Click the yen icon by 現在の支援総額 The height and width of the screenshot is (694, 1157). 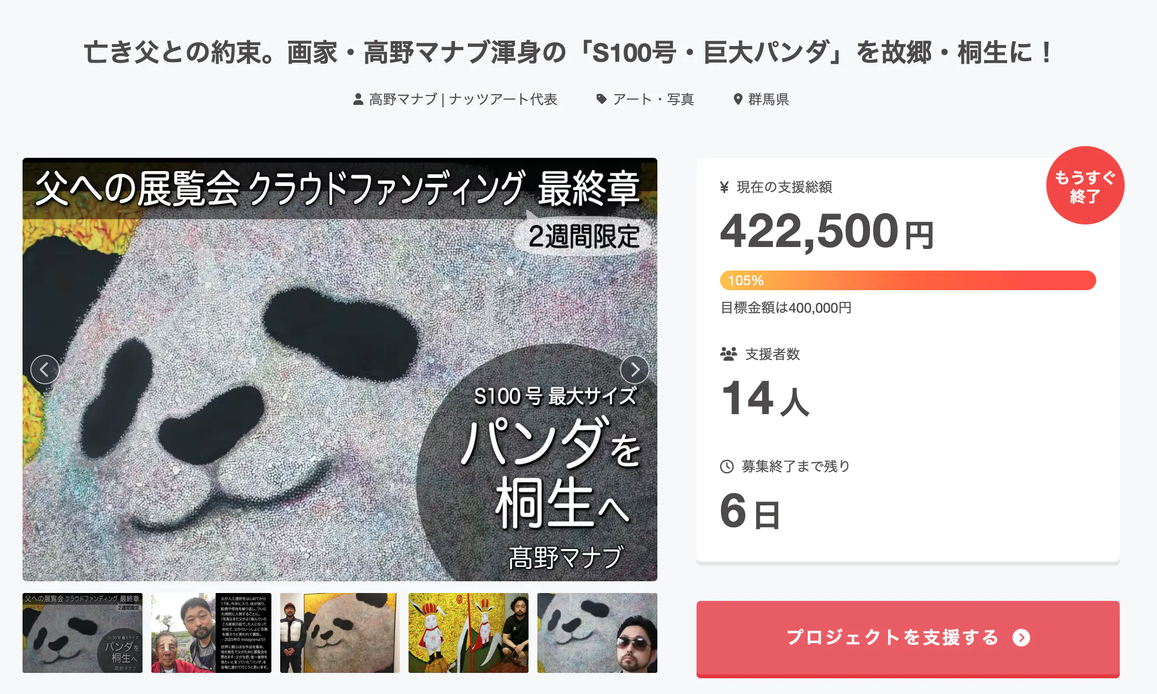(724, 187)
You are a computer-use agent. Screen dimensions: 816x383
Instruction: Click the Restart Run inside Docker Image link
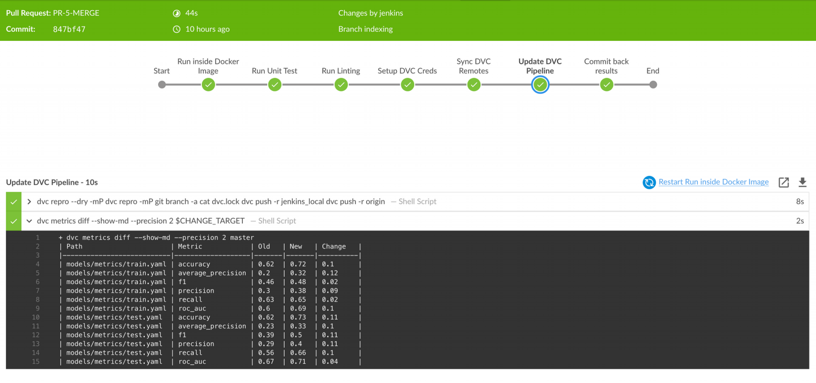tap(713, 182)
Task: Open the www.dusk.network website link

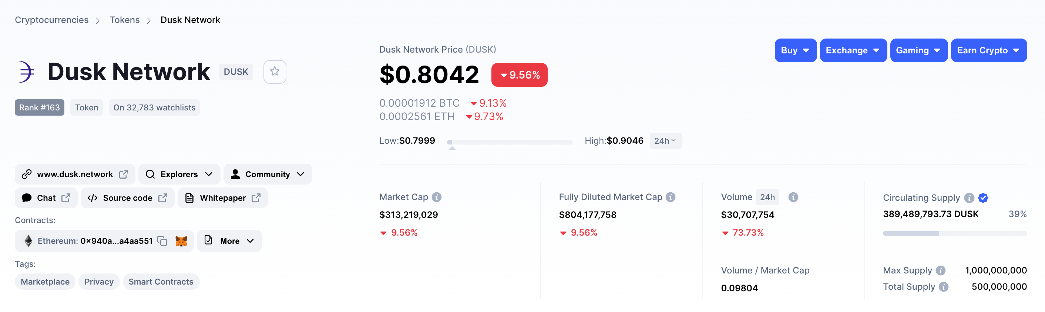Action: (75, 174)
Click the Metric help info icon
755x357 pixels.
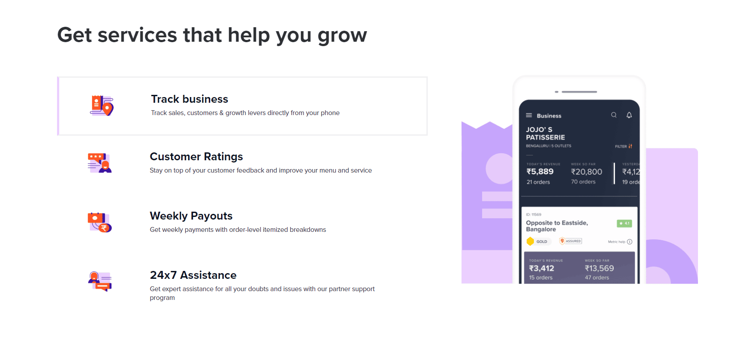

The task:
The line containing "You are a computer-use" marks the start: set down exactly that line and every line after it through the last line of the data, without any pictures.

Final answer:
You are a computer-use agent. Screen dimensions: 816x383
Instruction: Click the Restart Run inside Docker Image link
tap(713, 182)
Task: Open the www.dusk.network website link

Action: (75, 174)
Click the Metric help info icon
755x357 pixels.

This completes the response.